El Catecismo, citando al Concilio Vaticano II, lo hace así: “Como todos los fieles, los laicos están encargados por Dios del apostolado en virtud del bautismo y de la confirmación y por eso tienen la obligación y gozan del derecho, individualmente o agrupados en asociaciones, de trabajar para que el mensaje divino de salvación sea conocido y recibido por todos los hombres y en toda la tierra; esta obligación es tanto más apremiante cuando sólo por medio de ellos los demás hombres pueden oír el Evangelio y conocer a Cristo. En las comunidades eclesiales, su acción es tan necesaria que sin ella el apostolado de los pastores no puede obtener en la mayoría de las veces su plena eficacia. Los laicos, consagrados a Cristo y ungidos por el Espíritu Santo, están maravillosamente llamados y preparados para producir siempre los frutos más abundantes del Espíritu”. No se trata meramente de algunos pequeños frutos de poca importancia sino de “los más abundantes”; el evangelio, que se escribe para todos los que venimos después, dice que echaban demonios y que curaban enfermos.
Sobre el cómo hacerlo el Catecismo continúa: “En efecto, todas sus obras, oraciones, tareas apostólicas, la vida conyugal y familiar, el trabajo diario, el descanso espiritual y corporal, si se realizan en el Espíritu, incluso las molestias de la vida, si se llevan con paciencia, todo ello se convierte en sacrificios espirituales agradables a Dios por Jesucristo, que ellos ofrecen con toda piedad a Dios Padre en la celebración de la Eucaristía uniéndolos a la ofrenda del cuerpo del Señor. (Recuerden que éste es significado del rito de las gotas de agua que se mezclan con el vino de la consagración). De esta manera, también los laicos, como adoradores que en todas partes llevan una conducta sana, consagran el mundo mismo a Dios” (CIC 900s).
Jesús dice a los doce que no les hacen falta muchas cosas, “ni pan, ni alforja, ni dinero”. En rigor lo fundamental, recuerden, es ser testigos. Para esto es menester vivir la propia fe y saber manifestarla porque se conoce la verdad del por qué se cree y obra así. El apostolado esta unido con el conocimiento del contenido de la fe.

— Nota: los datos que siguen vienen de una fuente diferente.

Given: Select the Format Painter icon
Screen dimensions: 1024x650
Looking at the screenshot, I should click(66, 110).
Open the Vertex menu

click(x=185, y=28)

Por lo demás el fruto apostólico queda muchas veces oculto. “Uno es el que siembra y otro es el que siega” (Jn 4,37). Cuántas veces el ejemplo o la palabra de un padre o de una madre, de un profesor, de un amigo, de un libro, ha cambiado una vida y el padre, la madre, el profesor o el amigo no han podido saberlo nunca. Es la levadura que cambia en silencio la masa. Dejemos el fruto a Dios; pero sepamos que Él mismo dice: “Mi palabra no volverá a mí de vacío, sin haber cumplido lo que yo le mandé” (Is 55,11). A veces lo sabremos y nos dará gran alegría. Y no olviden que “un acto de amor puro vale más que todas las obras exteriores” (San Juan de la Cruz). Provocar un acto de amor de Dios es colaborar en una obra más grande que crear un mundo.